Fixing a mistake after an application was submitted requires a call to MNsure to ask them to throw out the entire application. Processing this request can take a few days, after which the applicant must start a new application from scratch. I look forward to seeing this aspect of the application experience improve as MNsure adds new features to its website. Even allowing users to withdraw and restart their own applications within the first 24-48 hours after submission would be extremely helpful.
Allowing for changes would also make it easier for people to experiment with different scenarios: what happens if they take a pay cut, if they get married, or if a child is no longer a dependent? Right now it’s very difficult to research such situations, because by the time one gets to the “results” page where they see their eligibility for tax credits or public plans, an application is considered submitted and unchangeable. They can’t go back to change their reported income, family size, or other potential variables.

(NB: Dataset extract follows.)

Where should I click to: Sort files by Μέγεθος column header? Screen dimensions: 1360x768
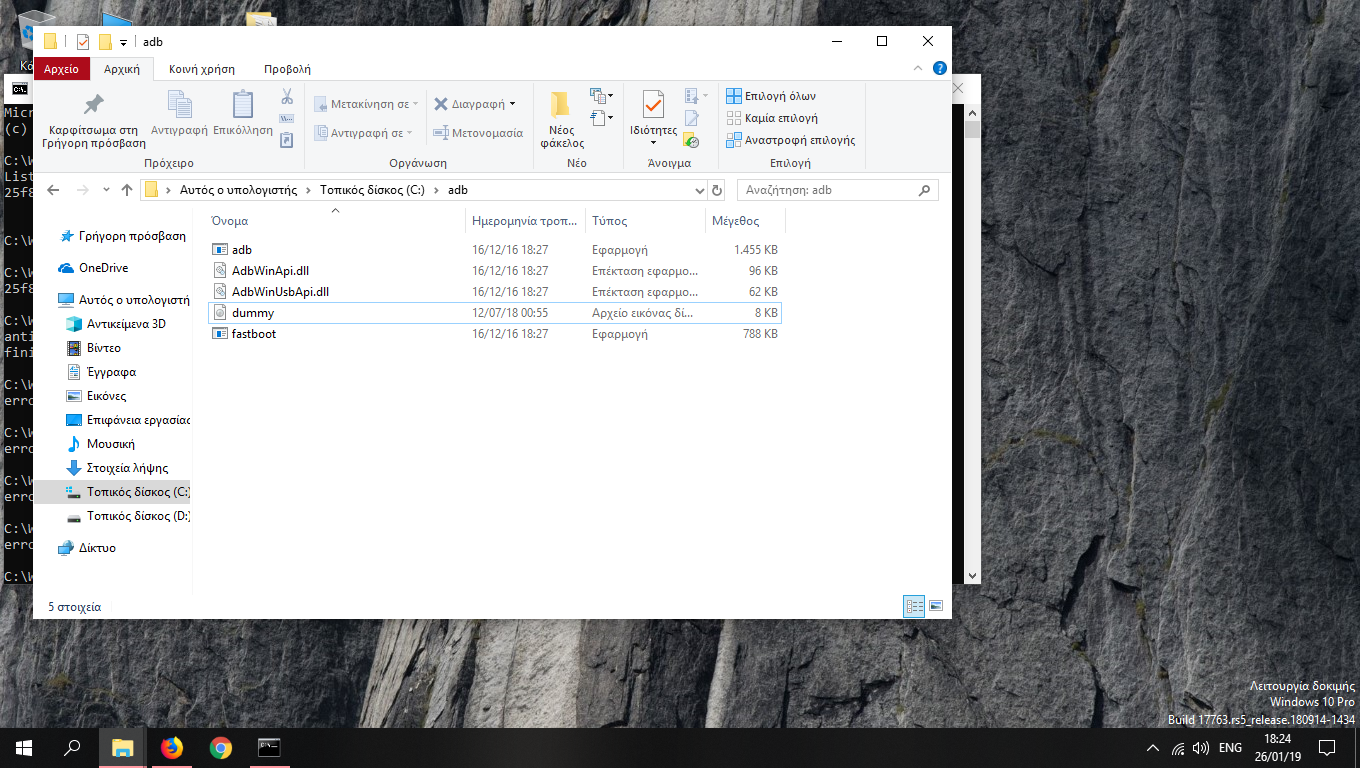pos(735,221)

Another issue has been reaching help at the MNsure call center. It has long wait times (I’ve waited well over 90 minutes to speak with someone) and the staff, while unfailingly professional under pressure, can’t always provide an instant resolution. Sometimes several days go by between when I report an issue and when I hear back from someone about it. Now that the initial crush of applications is over, I hope that getting help through the contact center will be easier.

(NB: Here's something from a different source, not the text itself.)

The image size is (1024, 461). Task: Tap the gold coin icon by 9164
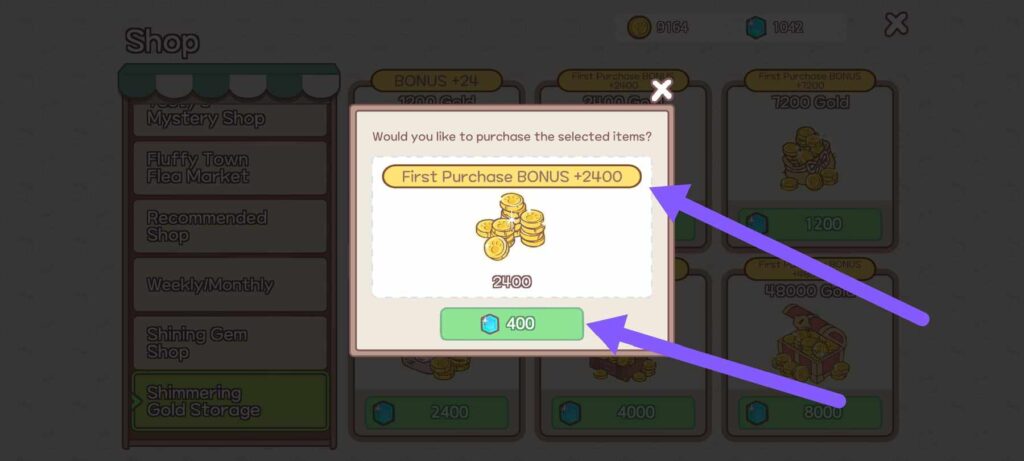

The other main problem has been in how insurance applications are processed once they’re submitted. The backlog is massive, particularly for those enrolling in public programs (Medical Assistance or MinnesotaCare). People have waited months to get their insurance cards or even confirmation of their enrollment. While MNsure has been very clear that anyone who applied by December 31 will be covered on January 1, those assurances have only partially eased folks’ anxiety (and again, it’s difficult for them to get answers from the contact center).
I realize that the MNsure marketplace represents a massive change in how many people access health insurance. No rollout is without its challenges, and the expectations were wildly high for MNsure. The entire system was authorized, funded, and created within mere months, and the traffic was crushing from the day it launched. Few websites this complex go through a development process like that—it’s not as if Amazon.com was flooded with thousands of shoppers on its first day trying to purchase life-or-death products.
I’m optimistic that we’ll look back at this challenging transitional period as a temporary bump in the road. I’ve seen firsthand how powerful this new system has been for helping my clients access better and less-expensive medical care. By and large, they’ve been happy with their insurance options and relieved to complete enrollment in new plans. Let’s hope that their positive PR begins to drown out the loud chorus of naysayers.